Data to use Block Start

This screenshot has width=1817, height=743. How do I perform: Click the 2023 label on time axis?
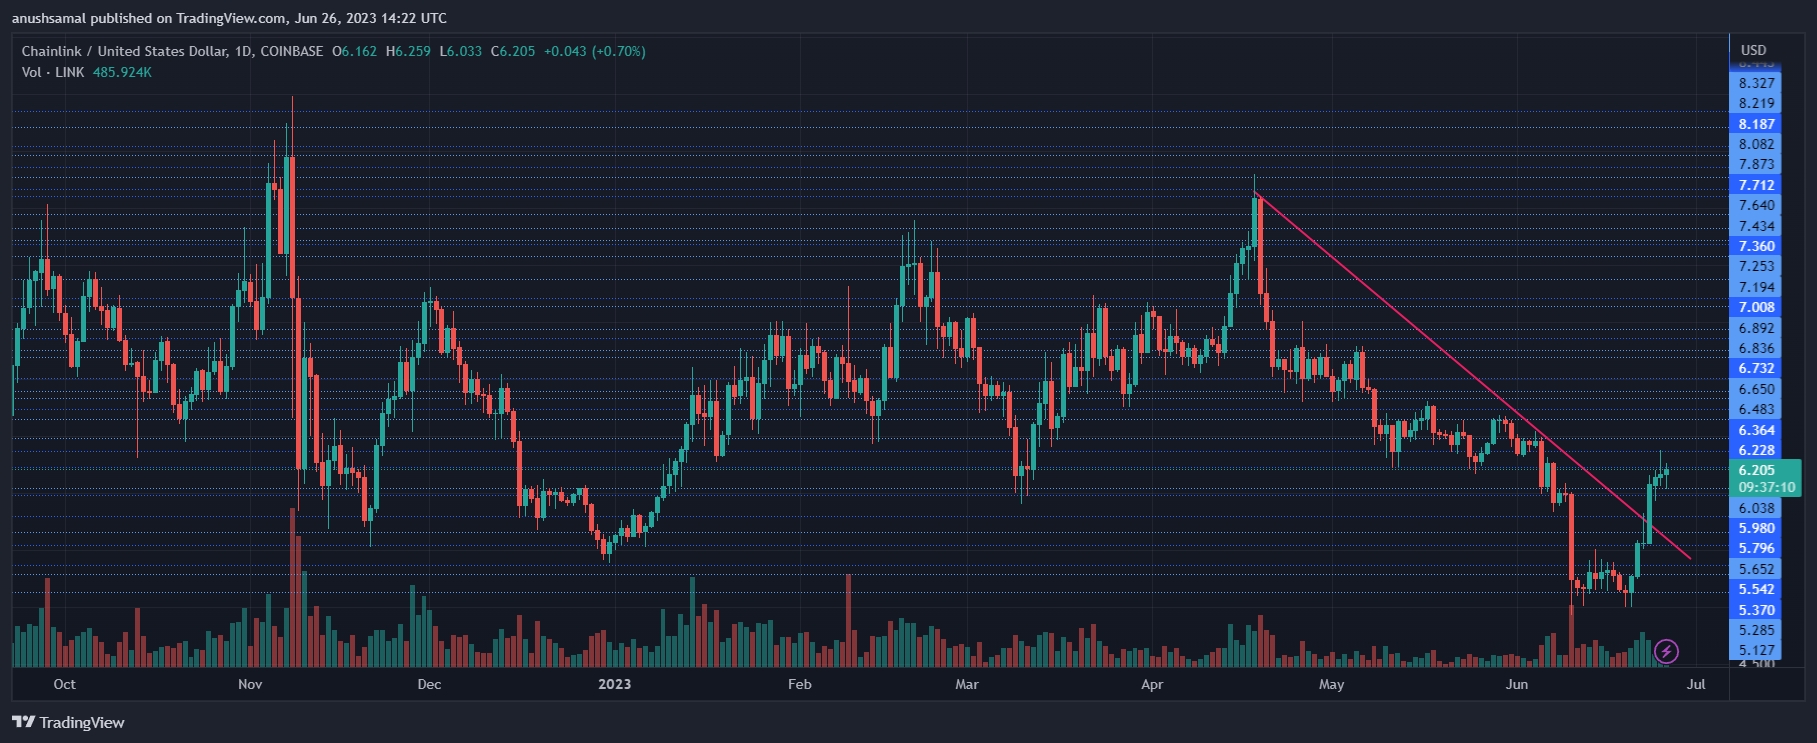point(614,684)
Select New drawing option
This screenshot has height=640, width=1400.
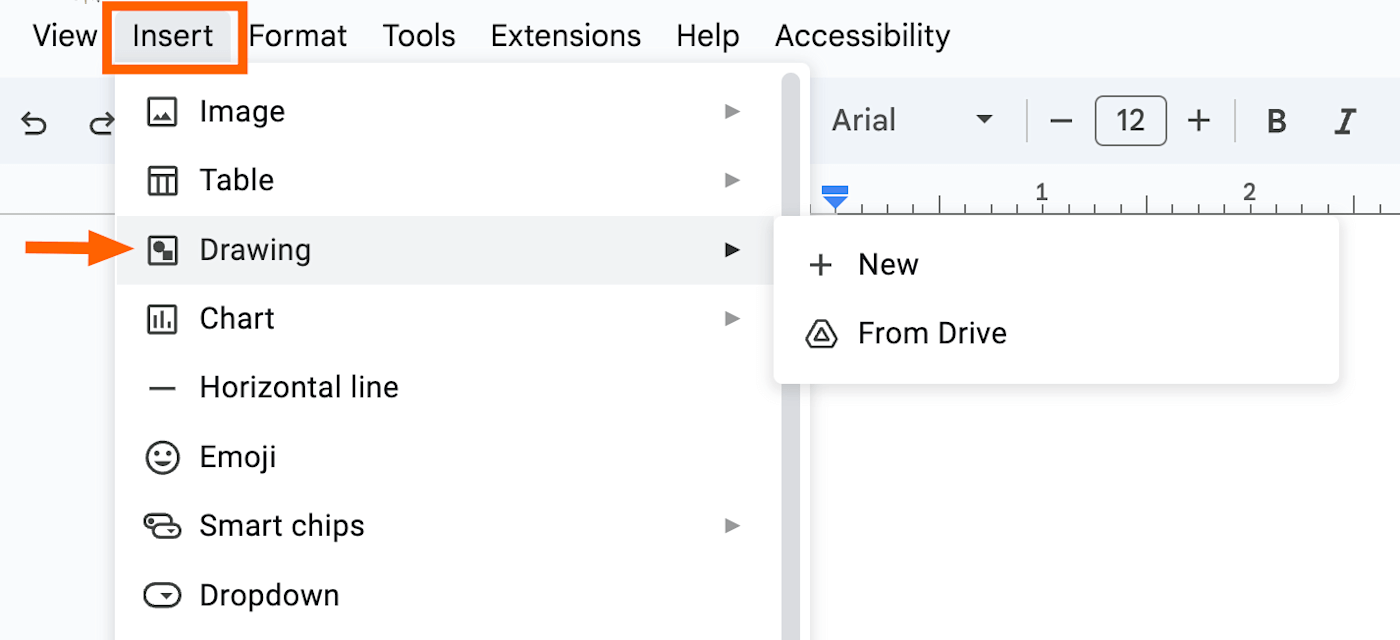(887, 265)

Data to use Block End

## Assigned task:
Pictures are to be dropped; every line of the records is to be returned unchanged.

## Result:
This screenshot has width=1817, height=743. How do I perform: Click the 2023 label on time axis?
point(614,684)
Select New drawing option
This screenshot has height=640, width=1400.
(887, 265)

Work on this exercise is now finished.